Stefano Calcaterra was born in Rome, Italy, in 1988. He received the master degree in Computer Engineering from the University of Roma Tre, Rome, Italy, in December 2014. He focused his activity as developer on the development of mobile applications for Android and iOS, including features like Virtual Reality and interactions with the Arduino platform. In 2012, he worked with the Fondazione Ugo Bordoni (FUB, Rome, Italy), developing an Android-based application for the enhancement of cultural heritage. From 2015 to 2016, he works for HP CDS as business applications engineer.

Since January 2017, he is working at ES Field Delivery Italia.

Francesco Benedetto (S’04-A’08-M’10-SM’15) was born in Rome, Italy, in 1977. He received the Dr. Eng. degree in electronic engineering and the Ph.D. degree in telecommunication engineering from the University of Roma Tre, Rome, Italy, in May 2002 and April 2007, respectively. In 2007, he was a research fellow of the Department of Applied Electronics of the Third University of Rome. Since 2008, he has been an Assistant Professor of Telecommunications at the Third University of Rome. In May 2017, He won the National Academic

Qualification as Associate Professor. His research interests are in the field of ground penetrating radar, software and cognitive radio, digital signal and image processing for telecommunications and economics, code acquisition, and synchronization for the 3G mobile communication systems and multimedia communication. Since 2016, He is the Chair of the IEEE 1900.1 working group on "Definitions and Concepts for Dynamic Spectrum Access: Terminology Relating to Emerging Wireless Networks, System Functionality, and Spectrum Management". He is the Leader of the WP 3.5 on “Development of advanced GPR Data Processing technique” of the European COST Action TU1208 - Civil Engineering Applications of Ground Penetrating Radar.
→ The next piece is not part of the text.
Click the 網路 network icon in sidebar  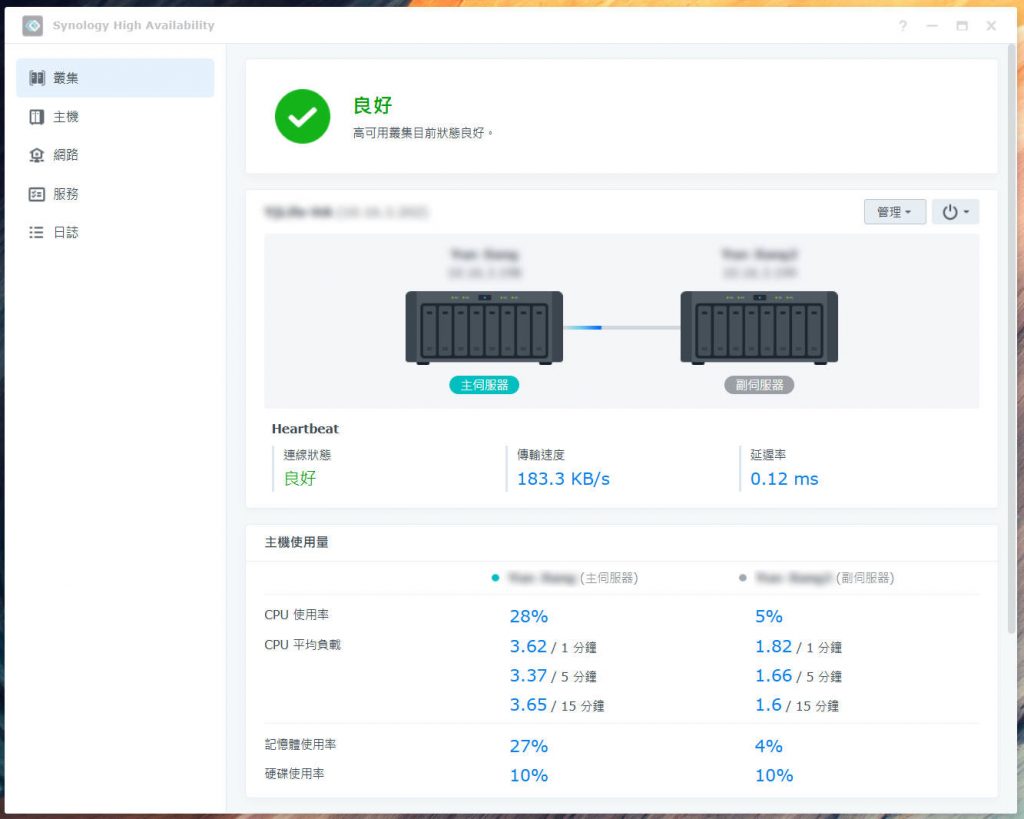coord(37,155)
He is an Editor of the IEEE SDN Newsletter, the General Chair of the Series of International Workshops on Signal Processing for Secure Communications (SP4SC-2014, 2015, 2016), and the Lead Guest Editor of the Special Issue on "Advanced Ground Penetrating Radar Signal Processing Techniques" for the Signal Processing Journal (Elsevier). Dr. F. Benedetto also served as a reviewer for several IEEE TRANSACTIONS, IET (formerly IEE) proceedings, EURASIP and ELSEVIER journals, and a TPC member for several IEEE international conferences and symposia in the same fields.